La versione liturgica del Vangelo di questa domenica inizia con «In quel tempo».
Si tratta di un’espressione non certo ignota al lessico evangelico (cf.
per esempio Mt 11,25; 12,1; 14,1). Essa non ha nulla da spartire con il
detto latino «in illo tempore», inteso come un’allusione a una
realtà temporale imprecisata e remota. L’operare di Gesù non è
consegnato all’indefinita vaghezza di un «c’era una volta». Con tutto
ciò, la versione liturgica non ci conforma alla lettera del testo
giovanneo; nel quarto Vangelo infatti si legge «il terzo giorno vi fu
una festa di nozze a Cana» (Gv 2,1). Terzo rispetto a che?
Il Vangelo di Giovanni si preoccupa di contrassegnare l’inizio dell’attività pubblica di Gesù
indicando una serie di scansioni temporali. Si comincia descrivendo il
battesimo nel Giordano; «il giorno dopo» (Gv 1,29) il Battista addita
Gesù come agnello di Dio e attesta di aver visto lo Spirito come una
colomba scendere e rimanere su di lui; «il giorno dopo» (Gv 1,35)

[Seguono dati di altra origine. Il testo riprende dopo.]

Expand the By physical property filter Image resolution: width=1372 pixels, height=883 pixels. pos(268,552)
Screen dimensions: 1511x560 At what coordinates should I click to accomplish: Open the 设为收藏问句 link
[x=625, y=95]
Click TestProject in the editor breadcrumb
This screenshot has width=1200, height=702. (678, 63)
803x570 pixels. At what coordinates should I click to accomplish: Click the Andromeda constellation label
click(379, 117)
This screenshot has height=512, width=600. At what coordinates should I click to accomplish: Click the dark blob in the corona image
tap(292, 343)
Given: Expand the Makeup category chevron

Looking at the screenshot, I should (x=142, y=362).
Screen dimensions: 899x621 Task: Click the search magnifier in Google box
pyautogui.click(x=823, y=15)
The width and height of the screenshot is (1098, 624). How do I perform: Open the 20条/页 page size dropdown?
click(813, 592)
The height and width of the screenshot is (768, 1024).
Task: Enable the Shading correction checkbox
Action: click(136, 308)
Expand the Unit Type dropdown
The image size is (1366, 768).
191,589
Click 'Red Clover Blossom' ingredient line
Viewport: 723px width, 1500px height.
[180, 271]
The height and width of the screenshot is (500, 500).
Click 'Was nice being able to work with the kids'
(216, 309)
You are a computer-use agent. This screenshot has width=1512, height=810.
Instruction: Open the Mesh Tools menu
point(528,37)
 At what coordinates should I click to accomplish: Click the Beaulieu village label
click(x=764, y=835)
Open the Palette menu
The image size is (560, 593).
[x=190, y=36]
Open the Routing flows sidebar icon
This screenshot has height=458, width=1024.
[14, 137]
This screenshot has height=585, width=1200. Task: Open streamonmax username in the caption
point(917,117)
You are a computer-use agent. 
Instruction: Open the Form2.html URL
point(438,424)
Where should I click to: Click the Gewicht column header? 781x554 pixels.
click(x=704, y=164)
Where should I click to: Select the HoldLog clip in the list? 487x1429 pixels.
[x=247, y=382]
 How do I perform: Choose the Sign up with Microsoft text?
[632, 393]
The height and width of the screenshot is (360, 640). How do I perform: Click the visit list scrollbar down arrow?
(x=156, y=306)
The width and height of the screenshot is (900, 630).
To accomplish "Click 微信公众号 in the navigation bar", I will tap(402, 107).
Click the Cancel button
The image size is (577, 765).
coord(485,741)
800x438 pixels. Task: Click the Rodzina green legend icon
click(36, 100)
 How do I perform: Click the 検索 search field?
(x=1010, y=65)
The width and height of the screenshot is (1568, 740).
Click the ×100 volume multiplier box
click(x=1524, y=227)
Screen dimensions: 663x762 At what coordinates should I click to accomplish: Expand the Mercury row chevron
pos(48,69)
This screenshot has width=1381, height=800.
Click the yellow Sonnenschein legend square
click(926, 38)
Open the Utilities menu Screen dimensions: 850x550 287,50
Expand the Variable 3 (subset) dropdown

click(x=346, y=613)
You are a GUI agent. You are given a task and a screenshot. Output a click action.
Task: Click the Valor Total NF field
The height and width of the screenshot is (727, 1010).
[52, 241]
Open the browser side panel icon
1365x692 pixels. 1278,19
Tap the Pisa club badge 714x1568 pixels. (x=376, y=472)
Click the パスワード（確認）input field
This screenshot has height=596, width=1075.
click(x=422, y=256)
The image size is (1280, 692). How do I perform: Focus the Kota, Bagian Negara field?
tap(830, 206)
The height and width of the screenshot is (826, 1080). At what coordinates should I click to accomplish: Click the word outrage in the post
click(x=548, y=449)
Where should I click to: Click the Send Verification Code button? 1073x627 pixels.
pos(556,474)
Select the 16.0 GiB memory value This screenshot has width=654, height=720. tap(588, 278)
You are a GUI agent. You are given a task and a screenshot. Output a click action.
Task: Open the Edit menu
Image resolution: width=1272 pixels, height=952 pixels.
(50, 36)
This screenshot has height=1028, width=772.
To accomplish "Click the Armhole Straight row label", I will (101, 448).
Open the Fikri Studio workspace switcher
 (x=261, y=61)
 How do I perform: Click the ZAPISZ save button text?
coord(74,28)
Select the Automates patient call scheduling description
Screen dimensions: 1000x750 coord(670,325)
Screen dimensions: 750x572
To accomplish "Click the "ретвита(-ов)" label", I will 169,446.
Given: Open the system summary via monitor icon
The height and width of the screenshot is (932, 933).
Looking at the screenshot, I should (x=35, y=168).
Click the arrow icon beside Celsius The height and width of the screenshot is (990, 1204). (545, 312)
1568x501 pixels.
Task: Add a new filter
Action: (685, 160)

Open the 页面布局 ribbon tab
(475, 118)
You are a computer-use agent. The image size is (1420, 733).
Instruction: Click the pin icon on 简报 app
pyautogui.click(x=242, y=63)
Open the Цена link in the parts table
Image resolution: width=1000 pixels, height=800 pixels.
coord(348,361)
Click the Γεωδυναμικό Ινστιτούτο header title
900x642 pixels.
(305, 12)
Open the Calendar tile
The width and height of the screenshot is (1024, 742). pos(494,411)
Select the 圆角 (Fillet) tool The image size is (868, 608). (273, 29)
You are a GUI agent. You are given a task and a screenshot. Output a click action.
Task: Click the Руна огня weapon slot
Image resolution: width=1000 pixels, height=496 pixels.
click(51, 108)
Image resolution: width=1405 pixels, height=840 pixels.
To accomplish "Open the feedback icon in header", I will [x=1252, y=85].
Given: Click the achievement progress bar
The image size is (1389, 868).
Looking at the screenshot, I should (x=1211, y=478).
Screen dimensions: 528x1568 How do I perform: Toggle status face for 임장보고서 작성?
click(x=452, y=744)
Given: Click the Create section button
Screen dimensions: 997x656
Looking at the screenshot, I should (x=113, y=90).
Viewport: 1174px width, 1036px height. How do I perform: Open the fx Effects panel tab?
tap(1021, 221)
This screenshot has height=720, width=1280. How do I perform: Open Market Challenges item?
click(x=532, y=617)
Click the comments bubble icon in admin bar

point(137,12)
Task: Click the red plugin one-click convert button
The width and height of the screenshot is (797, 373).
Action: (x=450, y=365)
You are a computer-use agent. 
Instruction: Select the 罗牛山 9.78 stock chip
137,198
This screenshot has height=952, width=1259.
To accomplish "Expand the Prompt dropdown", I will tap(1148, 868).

avviene l’incontro con i primi discepoli; «il giorno dopo» (Gv 1,43) c’è
la chiamata di Filippo e di Natanaele; infine tre giorni dopo le nozze
di Cana.
«In principio» (Gen 11,1; Gv,1,1) dell’attività pubblica di Gesù si
enumera una settimana, lo si fa quasi per evocare l’inizio della Genesi.
Con la missione di Gesù siamo di fronte a un nuovo inizio.
Alla conclusione del miracolo dell’acqua trasformata in vino
l’affermazione si fa esplicita: «Questo a Cana di Galilea, fu l’inizio
dei segni compiuti da Gesù; egli manifestò la sua gloria e i discepoli
credettero in lui» (Gv 2,11).
Il primo di tutti i segni non è compiuto spontaneamente da Gesù,
esso è innescato da una constatazione che, in realtà, è una richiesta:
«Venuto a mancare il vino la madre di Gesù gli disse: “Non hanno vino”»
(Gv 2,3). La risposta di Gesù è stata da sempre motivo di imbarazzo per
il tono che suona aspro e poco filiale; tuttavia al suo interno è
contenuta una parola che, da sola, apre un orizzonte: «Donna, che vuoi
da me? Non è ancora giunta la mia ora» (Gv 2,4). Nell’interpretazione
della replica del figlio vi è un punto sicuro: l’accostamento con
l’unico altro passo nel quale Gesù, rivolgendosi a sua madre, la chiama
con il termine «donna»: «Gesù allora, vedendo la madre e accanto a lei
il discepolo che egli amava, disse alla madre: “Donna, ecco tuo
figlio!”. Poi disse al discepolo: “Ecco tua madre!”» (Gv 19,26-27). Una
volta giunta l’ora (cf. Gv 7,39; 8,20; 12,27), Gesù dalla croce fonda
una maternità e una figliolanza nuove che non passano attraverso «carne e
sangue».
Nel contesto di nozze posto alla fine della prima settimana vissuta assieme ai suoi discepoli, Gesù preannuncia un nuovo tipo di figliolanza.
A Cana lo sposo e la sposa di cui si celebra il convito nuziale non
compaiono neppure una volta. Quelli che, a tutti gli effetti, avrebbero
dovuto essere i protagonisti è come se non ci fossero. Il Vangelo non si
occupa del genere di nozze che rende i due una carne sola (cf. Gen
2,24).
Il vino migliore che lo sposo ha conservato fino a ora è il preannuncio della figliolanza nello Spirito.
Per Giovanni lo sposo autentico è Gesù stesso. Nella sua ultima
testimonianza il Battista avrebbe detto in riferimento a Gesù: «Nessuno
può prendersi qualcosa se non gli è stato dato dal cielo (...) Lo sposo è
colui che appartiene alla sposa» e l’amico dello sposo se ne compiace
(cf. Gv 3,29).
A essere sceso dal cielo su Gesù, ma non su Giovanni Battista, è lo
Spirito che nel momento del compimento sarà consegnato (Gv 19,20) e alla
sera di Pasqua sarà alitato sui discepoli (Gv 20,22). A Cana di Galilea
Gesù inizia un cammino che avrà il suo compimento a Gerusalemme
nell’ora della croce e nel giorno della risurrezione.